Copy the dataset rows between the lines holding "Blogger (3, 379)" and "Android Apps (16, 445)", inclusive, and offset every click coordinate in their answers by 120. Give only those rows.

(Dataset rows)
"""
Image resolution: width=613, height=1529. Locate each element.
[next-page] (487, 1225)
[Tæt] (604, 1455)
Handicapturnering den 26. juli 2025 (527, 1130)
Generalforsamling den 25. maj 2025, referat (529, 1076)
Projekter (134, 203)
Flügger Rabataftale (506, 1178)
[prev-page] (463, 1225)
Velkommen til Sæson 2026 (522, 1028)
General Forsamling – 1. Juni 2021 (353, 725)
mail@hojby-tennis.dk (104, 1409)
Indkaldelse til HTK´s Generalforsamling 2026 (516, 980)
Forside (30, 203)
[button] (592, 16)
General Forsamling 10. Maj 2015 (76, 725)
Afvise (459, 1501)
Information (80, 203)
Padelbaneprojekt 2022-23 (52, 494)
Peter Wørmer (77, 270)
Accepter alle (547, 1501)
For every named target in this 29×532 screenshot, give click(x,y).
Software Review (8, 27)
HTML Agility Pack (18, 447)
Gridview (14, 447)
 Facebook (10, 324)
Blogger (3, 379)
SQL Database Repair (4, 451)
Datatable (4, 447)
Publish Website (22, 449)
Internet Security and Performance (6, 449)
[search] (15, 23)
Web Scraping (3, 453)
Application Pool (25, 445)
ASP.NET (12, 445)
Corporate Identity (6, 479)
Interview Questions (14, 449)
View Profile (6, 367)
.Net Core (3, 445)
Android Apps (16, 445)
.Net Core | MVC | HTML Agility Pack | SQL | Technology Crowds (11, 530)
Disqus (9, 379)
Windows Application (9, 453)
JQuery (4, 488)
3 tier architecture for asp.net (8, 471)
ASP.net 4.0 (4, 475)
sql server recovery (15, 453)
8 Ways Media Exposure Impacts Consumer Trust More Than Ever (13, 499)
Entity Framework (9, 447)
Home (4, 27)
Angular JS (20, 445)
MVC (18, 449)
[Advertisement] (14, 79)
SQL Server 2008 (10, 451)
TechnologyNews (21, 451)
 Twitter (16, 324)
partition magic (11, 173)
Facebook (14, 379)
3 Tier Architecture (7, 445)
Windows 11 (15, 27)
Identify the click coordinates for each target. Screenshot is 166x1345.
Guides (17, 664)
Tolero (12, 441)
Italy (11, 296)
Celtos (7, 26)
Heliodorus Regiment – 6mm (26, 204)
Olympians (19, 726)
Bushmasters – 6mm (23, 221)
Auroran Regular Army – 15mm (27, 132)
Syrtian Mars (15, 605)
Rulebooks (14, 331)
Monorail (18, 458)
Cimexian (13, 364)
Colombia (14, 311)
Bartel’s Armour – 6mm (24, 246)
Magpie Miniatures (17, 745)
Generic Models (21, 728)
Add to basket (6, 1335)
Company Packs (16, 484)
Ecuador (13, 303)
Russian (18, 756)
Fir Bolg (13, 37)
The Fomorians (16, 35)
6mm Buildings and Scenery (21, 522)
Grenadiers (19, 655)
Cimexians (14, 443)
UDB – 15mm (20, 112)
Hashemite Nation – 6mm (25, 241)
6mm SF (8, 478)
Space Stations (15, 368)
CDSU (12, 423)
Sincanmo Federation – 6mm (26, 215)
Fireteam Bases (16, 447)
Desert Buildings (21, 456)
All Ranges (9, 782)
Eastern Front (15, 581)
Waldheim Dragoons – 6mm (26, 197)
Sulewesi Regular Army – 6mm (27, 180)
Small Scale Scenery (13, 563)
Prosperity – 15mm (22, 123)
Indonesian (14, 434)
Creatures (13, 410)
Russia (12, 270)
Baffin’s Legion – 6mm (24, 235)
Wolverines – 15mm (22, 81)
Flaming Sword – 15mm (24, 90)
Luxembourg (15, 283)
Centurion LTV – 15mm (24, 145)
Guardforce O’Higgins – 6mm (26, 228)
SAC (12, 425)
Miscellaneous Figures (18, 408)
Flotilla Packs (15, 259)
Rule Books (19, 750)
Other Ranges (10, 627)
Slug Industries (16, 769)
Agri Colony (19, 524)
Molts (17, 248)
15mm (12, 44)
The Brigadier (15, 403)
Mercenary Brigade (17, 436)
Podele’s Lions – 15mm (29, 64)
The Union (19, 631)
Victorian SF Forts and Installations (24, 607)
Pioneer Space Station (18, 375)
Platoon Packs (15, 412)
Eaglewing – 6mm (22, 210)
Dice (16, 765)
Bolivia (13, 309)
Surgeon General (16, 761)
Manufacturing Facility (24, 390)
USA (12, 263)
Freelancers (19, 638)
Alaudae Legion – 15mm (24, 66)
"""
__Finished answer__.
Blogger (123, 499)
SQL Database Repair (124, 571)
Datatable (124, 567)
Publish Website (142, 569)
Internet Security and Performance (126, 569)
[search] (135, 143)
Web Scraping (123, 573)
Application Pool (145, 565)
ASP.NET (132, 565)
Corporate Identity (126, 599)
Interview Questions (134, 569)
View Profile (126, 487)
.Net Core (123, 565)
Android Apps (136, 565)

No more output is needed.